Records from a data collection
++++

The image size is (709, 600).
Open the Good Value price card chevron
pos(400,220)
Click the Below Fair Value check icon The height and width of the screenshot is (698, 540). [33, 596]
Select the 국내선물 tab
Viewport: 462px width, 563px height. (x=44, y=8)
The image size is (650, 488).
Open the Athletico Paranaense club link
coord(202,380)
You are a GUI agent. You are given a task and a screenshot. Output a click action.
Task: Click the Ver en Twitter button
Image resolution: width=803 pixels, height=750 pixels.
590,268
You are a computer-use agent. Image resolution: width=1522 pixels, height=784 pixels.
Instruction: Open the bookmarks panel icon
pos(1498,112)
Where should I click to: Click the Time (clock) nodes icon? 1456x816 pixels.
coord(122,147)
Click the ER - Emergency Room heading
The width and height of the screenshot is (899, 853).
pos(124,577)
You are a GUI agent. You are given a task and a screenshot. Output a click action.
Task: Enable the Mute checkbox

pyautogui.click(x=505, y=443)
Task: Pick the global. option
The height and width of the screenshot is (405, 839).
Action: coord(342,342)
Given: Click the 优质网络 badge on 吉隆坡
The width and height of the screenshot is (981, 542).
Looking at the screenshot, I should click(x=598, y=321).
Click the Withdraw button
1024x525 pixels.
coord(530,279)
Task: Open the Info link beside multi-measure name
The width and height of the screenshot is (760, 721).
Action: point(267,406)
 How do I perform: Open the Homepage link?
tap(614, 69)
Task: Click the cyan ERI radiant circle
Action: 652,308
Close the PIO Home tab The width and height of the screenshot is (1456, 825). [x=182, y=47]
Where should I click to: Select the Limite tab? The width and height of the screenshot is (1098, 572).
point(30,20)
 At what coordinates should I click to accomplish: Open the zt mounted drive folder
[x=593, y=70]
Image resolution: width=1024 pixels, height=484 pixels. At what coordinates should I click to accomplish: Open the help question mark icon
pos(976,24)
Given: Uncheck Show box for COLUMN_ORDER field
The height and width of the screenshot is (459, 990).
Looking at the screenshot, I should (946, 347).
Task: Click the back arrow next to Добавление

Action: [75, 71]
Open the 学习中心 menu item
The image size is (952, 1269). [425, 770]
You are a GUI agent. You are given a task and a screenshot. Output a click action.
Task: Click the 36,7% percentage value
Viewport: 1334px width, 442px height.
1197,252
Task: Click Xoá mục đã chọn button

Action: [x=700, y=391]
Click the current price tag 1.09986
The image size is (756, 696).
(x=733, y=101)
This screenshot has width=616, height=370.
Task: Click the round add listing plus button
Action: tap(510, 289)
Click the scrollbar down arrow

++++

- _TASK GOAL_: Each line from the start of the records through the line holding "Task: Pick the global. option" must be returned exactly; nothing else belongs in the answer.

- _SOLUTION FOR THIS PROBLEM_:
The image size is (709, 600).
Open the Good Value price card chevron
pos(400,220)
Click the Below Fair Value check icon The height and width of the screenshot is (698, 540). [33, 596]
Select the 국내선물 tab
Viewport: 462px width, 563px height. (x=44, y=8)
The image size is (650, 488).
Open the Athletico Paranaense club link
coord(202,380)
You are a GUI agent. You are given a task and a screenshot. Output a click action.
Task: Click the Ver en Twitter button
Image resolution: width=803 pixels, height=750 pixels.
590,268
You are a computer-use agent. Image resolution: width=1522 pixels, height=784 pixels.
Instruction: Open the bookmarks panel icon
pos(1498,112)
Where should I click to: Click the Time (clock) nodes icon? 1456x816 pixels.
coord(122,147)
Click the ER - Emergency Room heading
The width and height of the screenshot is (899, 853).
pos(124,577)
You are a GUI agent. You are given a task and a screenshot. Output a click action.
Task: Enable the Mute checkbox

pyautogui.click(x=505, y=443)
Task: Pick the global. option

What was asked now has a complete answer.